** Material for this task follows **

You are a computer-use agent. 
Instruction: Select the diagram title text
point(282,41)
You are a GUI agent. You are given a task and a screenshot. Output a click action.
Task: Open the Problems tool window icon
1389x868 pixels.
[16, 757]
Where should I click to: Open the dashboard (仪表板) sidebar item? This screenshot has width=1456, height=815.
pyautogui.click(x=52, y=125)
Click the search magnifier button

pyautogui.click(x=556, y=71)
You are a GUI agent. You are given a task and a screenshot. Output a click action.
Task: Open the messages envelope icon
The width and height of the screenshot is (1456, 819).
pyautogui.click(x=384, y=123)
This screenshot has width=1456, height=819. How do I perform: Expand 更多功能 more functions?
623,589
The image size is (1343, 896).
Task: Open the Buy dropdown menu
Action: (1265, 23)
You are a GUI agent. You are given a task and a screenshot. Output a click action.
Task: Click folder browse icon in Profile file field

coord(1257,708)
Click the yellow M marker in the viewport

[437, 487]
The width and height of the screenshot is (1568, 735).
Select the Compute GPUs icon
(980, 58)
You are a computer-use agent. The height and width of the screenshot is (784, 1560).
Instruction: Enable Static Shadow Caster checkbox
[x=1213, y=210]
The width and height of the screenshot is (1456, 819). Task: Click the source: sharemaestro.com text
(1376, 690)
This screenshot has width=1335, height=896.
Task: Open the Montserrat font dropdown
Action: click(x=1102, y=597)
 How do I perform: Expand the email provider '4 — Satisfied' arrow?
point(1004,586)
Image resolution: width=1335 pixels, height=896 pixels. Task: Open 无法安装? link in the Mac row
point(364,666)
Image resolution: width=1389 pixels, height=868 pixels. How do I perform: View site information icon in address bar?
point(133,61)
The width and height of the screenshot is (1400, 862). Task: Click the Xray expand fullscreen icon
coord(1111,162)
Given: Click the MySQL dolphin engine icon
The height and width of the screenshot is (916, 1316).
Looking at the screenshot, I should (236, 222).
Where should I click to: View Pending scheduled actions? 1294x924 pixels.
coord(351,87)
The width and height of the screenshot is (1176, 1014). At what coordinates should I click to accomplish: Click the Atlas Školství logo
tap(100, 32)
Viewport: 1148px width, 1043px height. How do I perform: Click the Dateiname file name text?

** End of Material for this task **

▶ Task: Write the records out again, character for character.

▶ Completed exercise:
You are a computer-use agent. 
Instruction: Select the diagram title text
point(282,41)
You are a GUI agent. You are given a task and a screenshot. Output a click action.
Task: Open the Problems tool window icon
1389x868 pixels.
[16, 757]
Where should I click to: Open the dashboard (仪表板) sidebar item? This screenshot has width=1456, height=815.
pyautogui.click(x=52, y=125)
Click the search magnifier button

pyautogui.click(x=556, y=71)
You are a GUI agent. You are given a task and a screenshot. Output a click action.
Task: Open the messages envelope icon
The width and height of the screenshot is (1456, 819).
pyautogui.click(x=384, y=123)
This screenshot has width=1456, height=819. How do I perform: Expand 更多功能 more functions?
623,589
The image size is (1343, 896).
Task: Open the Buy dropdown menu
Action: (1265, 23)
You are a GUI agent. You are given a task and a screenshot. Output a click action.
Task: Click folder browse icon in Profile file field

coord(1257,708)
Click the yellow M marker in the viewport

[437, 487]
The width and height of the screenshot is (1568, 735).
Select the Compute GPUs icon
(980, 58)
You are a computer-use agent. The height and width of the screenshot is (784, 1560).
Instruction: Enable Static Shadow Caster checkbox
[x=1213, y=210]
The width and height of the screenshot is (1456, 819). Task: Click the source: sharemaestro.com text
(1376, 690)
This screenshot has width=1335, height=896.
Task: Open the Montserrat font dropdown
Action: click(x=1102, y=597)
 How do I perform: Expand the email provider '4 — Satisfied' arrow?
point(1004,586)
Image resolution: width=1335 pixels, height=896 pixels. Task: Open 无法安装? link in the Mac row
point(364,666)
Image resolution: width=1389 pixels, height=868 pixels. How do I perform: View site information icon in address bar?
point(133,61)
The width and height of the screenshot is (1400, 862). Task: Click the Xray expand fullscreen icon
coord(1111,162)
Given: Click the MySQL dolphin engine icon
The height and width of the screenshot is (916, 1316).
Looking at the screenshot, I should (236, 222).
Where should I click to: View Pending scheduled actions? 1294x924 pixels.
coord(351,87)
The width and height of the screenshot is (1176, 1014). At what coordinates should I click to accomplish: Click the Atlas Školství logo
tap(100, 32)
Viewport: 1148px width, 1043px height. How do I perform: Click the Dateiname file name text?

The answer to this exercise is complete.